This repository contains the source code of the following ACL 2022 paper: Overlap-based Vocabulary Generation Improves Cross-lingual Transfer Among Related Languages. It is divided into 5 sections:
First, create the conda environment from obpe_env.yml file using:
conda env create -f obpe_env.yml
conda activate obpe_env
After that, setup indic-trans library using the instructions from this repository.
Also note that the pretraining has been done using Google Cloud TPUs so some of the code will be TPU-specific.
To create OBPE tokenizer, run the follwoing three scripts sequentially
python3 get_vocab.py\
--mono_files ./l1_monolingual_data.txt ./l2_monolingual_data.txt\
--output_files vocabs/l1.pkl vocabs/l2.pkl
python3 tokenizer.py\
--vocab_files vocabs/l1.pkl vocabs/l2.pkl\
--use_vocab\
--output_dir models/l1_l2_p_-3\
--vocab_size 30000\
--model bpe\
--eow_suffix "</w>"\
--n_HRL 1\
--max_tok\
--alpha 0.5\
--overlap mean\
--p -3
OR
python3 tokenizer.py\
--vocab_files vocabs/l1.pkl vocabs/l2.pkl\
--use_vocab\
--output_dir models/l1_l2_min\
--vocab_size 30000\
--model bpe\
--eow_suffix "</w>"\
--n_HRL 1\
--max_tok\
--alpha 0.5\
--overlap min
python3 generate_json_from_model.py\
--vocab models/l1_l2_min/vocab.json\
--merges models/l1_l2_min/merges.txt\
--model bpe\
--outfile tokenizers/l1_l2_min_tokenizer.json
Use this json file as input to create_pretraining_data_ENS_with_diff_tokenizer.py while creating MLM pretraining data
We need to create 2 new conda environments for Pretraining with BERT. We will make use of some code from Google BERT Repo along with our code.

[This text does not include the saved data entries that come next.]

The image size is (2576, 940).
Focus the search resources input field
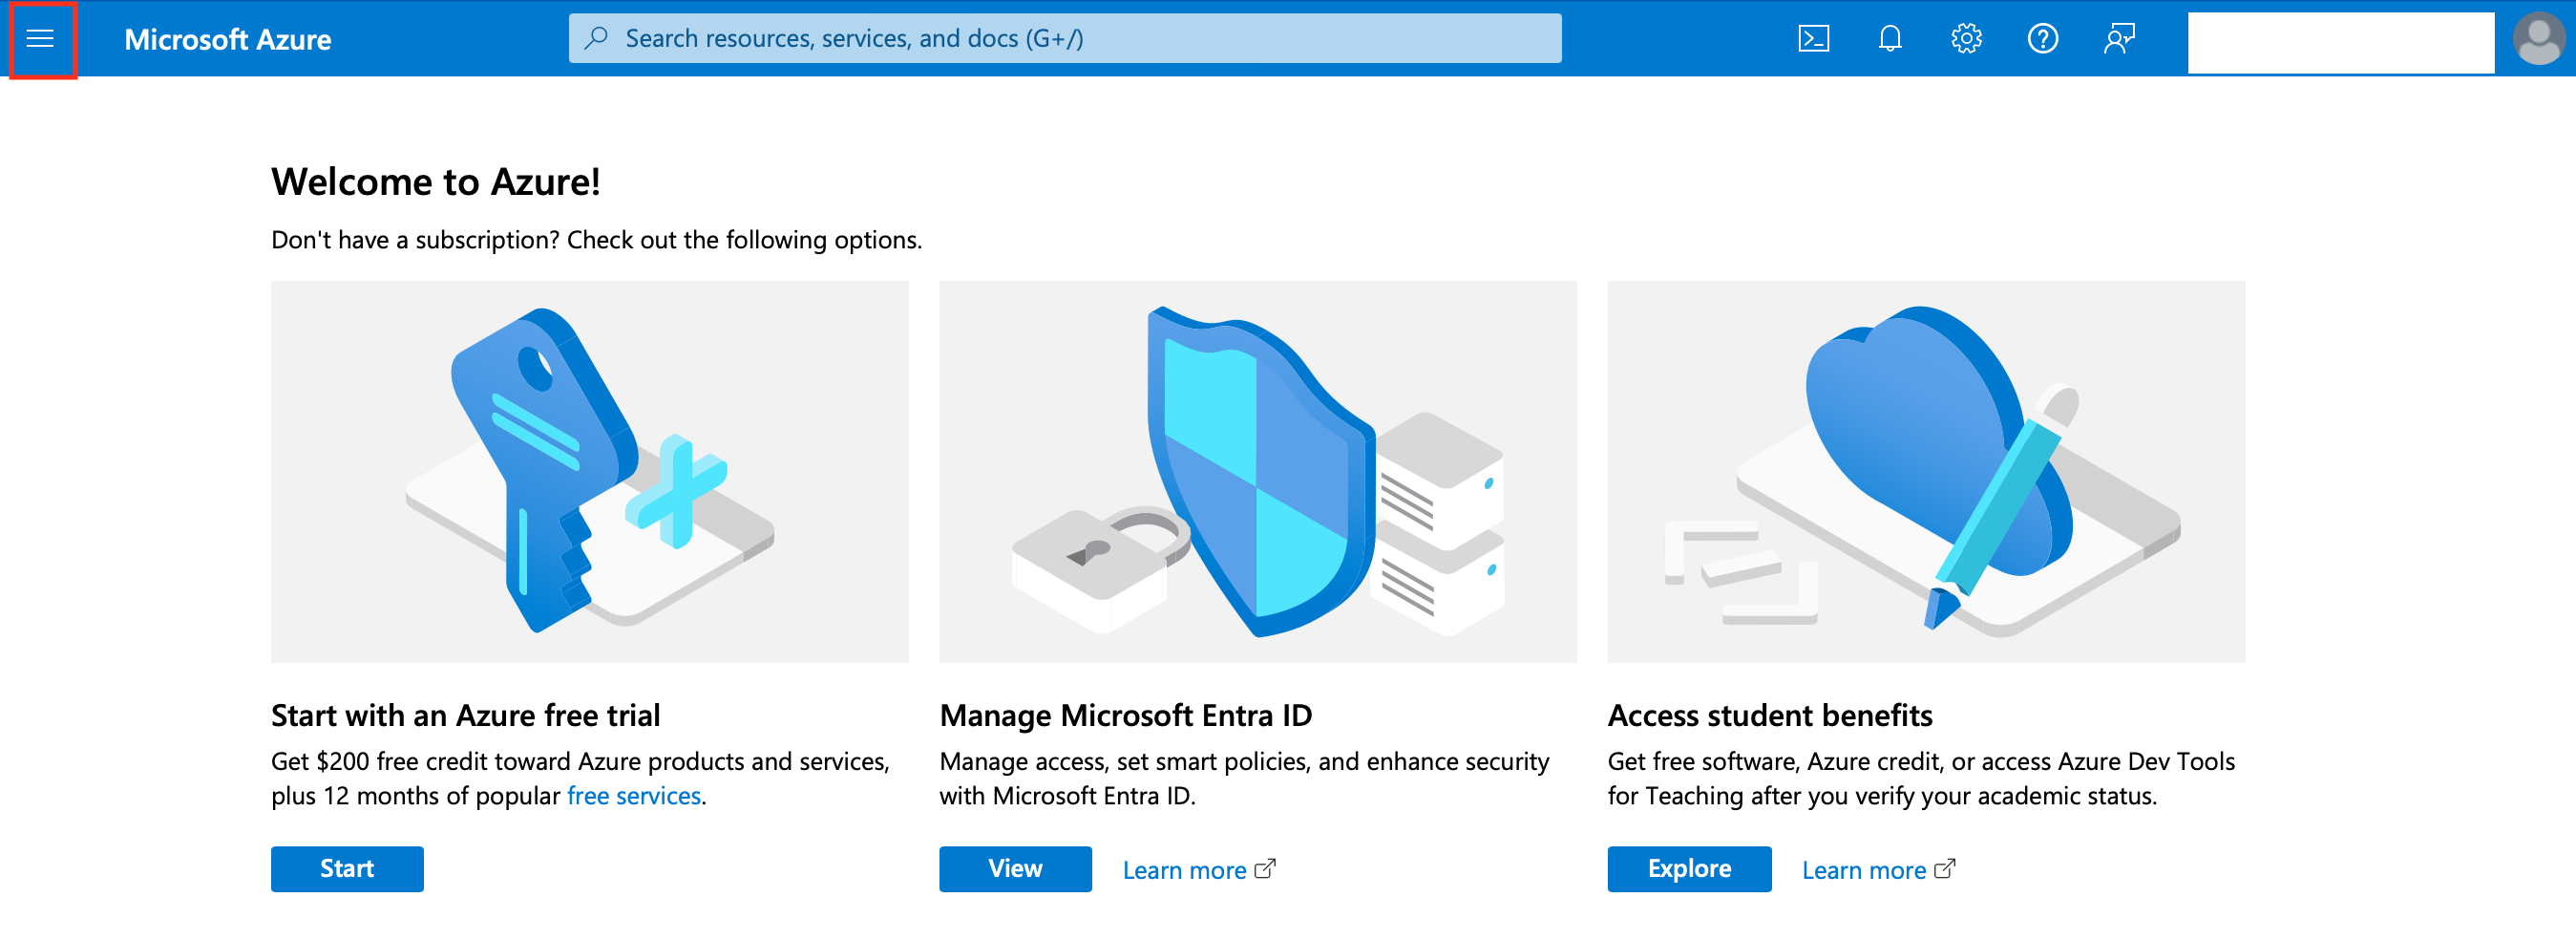(1080, 39)
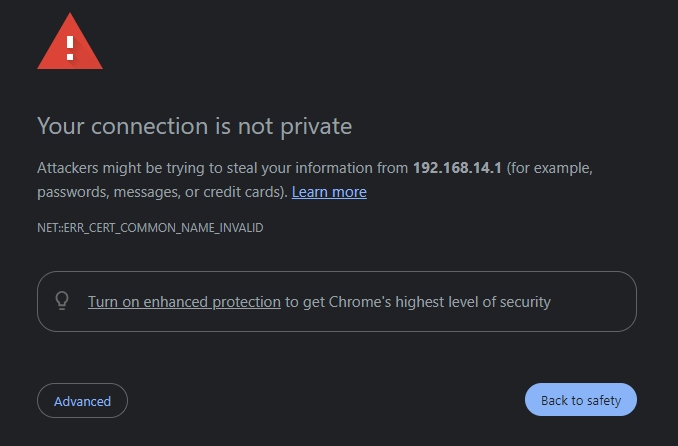The height and width of the screenshot is (446, 678).
Task: Toggle the NET::ERR_CERT_COMMON_NAME_INVALID error code details
Action: click(150, 228)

Pretraining BERT has 2 components:
conda env create --name bert_preprocessing
conda activate bert_preprocessing
conda install tensorflow==2.3.0
(b) Run the following command from the directory "BERT Pretraining and Preprocessing/Preprocessing Code" to create the preprocessing code. Refer to the [Google BERT Repo](https://github.com/google-research/bert) for other information.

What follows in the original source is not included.